Single-cell expression profiles containing all genes and 110 genes, respectively, were used as input to construct partition-based graph abstraction (PAGA) to describe the biological landscape (Fig. 4E). On the graph, the same topological structure was shown, such as the strong connections between Epidermis (NRH) and Root hair, suggesting that NRTPredictor screened for key molecular markers and removed redundant information (Fig. 4E). To provide insights into the molecular functions of 110 genes, GO analysis was performed (Fig. 4F). The results exhibited that a large number of genes were enriched in phenylpropanoid biosynthesis pathway, suggesting that these genes may be involved in the regulation of lignin and flavonoid synthesis, which played critical roles in plant growth and development, abiotic stresses and biotic stresses [17–19].
Related studies reveal that proteins encoded by OsCAD2 (LOC_Os02g09490, Os02g0187800) play a role in monolignol biosynthesis[20]. The expression of OsCAD2 was most tightly associated with the transcription of genes related to lignin biosynthesis, indicating that OsCAD2 is primarily responsible for monocotyledonous lignin biosynthesis in rice [21]. In addition, caffeic acid O-methyltransferase (COMT, LOC_Os08g06100, Os08g0157500), encoded in sorghum, has been shown to be one of the key enzymes in monolignol biosynthesis [22]. Result showed that LOC_Os02g09490 (Os02g0187800) and LOC_Os08g06100 (Os08g0157500) are specifically expressed in epidermis cells (Supplementary Table S2), which was closely related to the protective function of root tip epidermis cells in soil.

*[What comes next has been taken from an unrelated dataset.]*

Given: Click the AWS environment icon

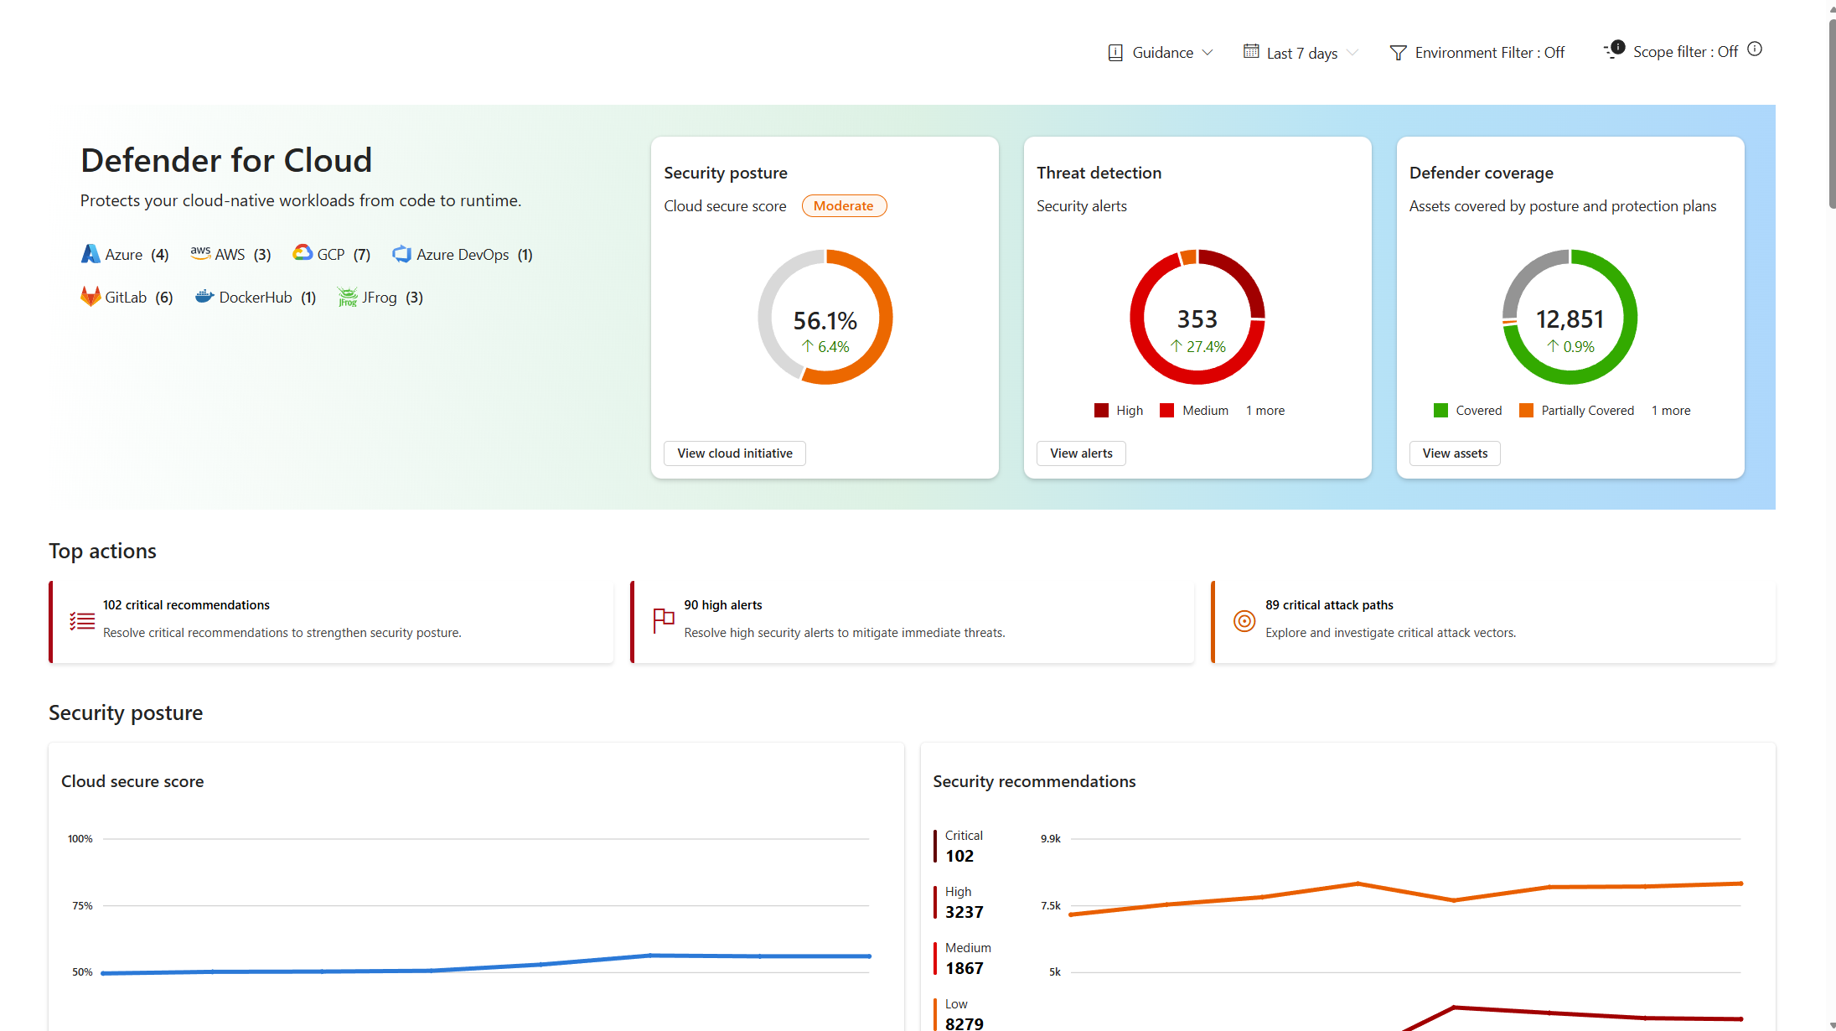Looking at the screenshot, I should [x=200, y=253].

Multi-omics data integration of scRNA-seq and Bulk RNA-seq
To simultaneously define expression changes at the global and cellular levels, we also performed bulk RNA-seq analysis on rice root cells under stress and control samples in parallel. Based on the public database (PPRD) of Zhai et al [23]. we revealed that all 12 genes enriched in the phenylpropanoid biosynthesis pathway were expressed at high levels in the root, demonstrating that the key core genes were screened (Fig. 4 and Figure S5). To reveal aberrant cell subpopulations, our results were integrated with bulk RNA-seq data from salt stress, pi stress and flooding stress, and all 12 genes were involved in expression, confirming that Epidermis cells play a major regulatory role under stress conditions, with most genes representing in Epidermis cell subpopulations. (Fig. 4H). We then focused on the bulk RNA-seq specific expression patterns related to salt stress, and the results showed that Epidermis cell subpopulations has a positive role in studying the molecular mechanism of salt stress in rice (Fig. 4I).
By this research, the NRTPredictor webserver has been established and are freely available at http://www.germplasmai.com. The home user interface of NRTPredictor was shown in Fig. 5. Click on the "Predictor" button to enter the service module. Researchers can submit simple CSV file with gene expression matrix as the input. Click on the “Submit”, the NRTPredictor webserver will process the submitted tasks, predict and return result file. We also provided the example file and step-by-step guide for users, which can be seen in the ‘Tutorial’ module of web service.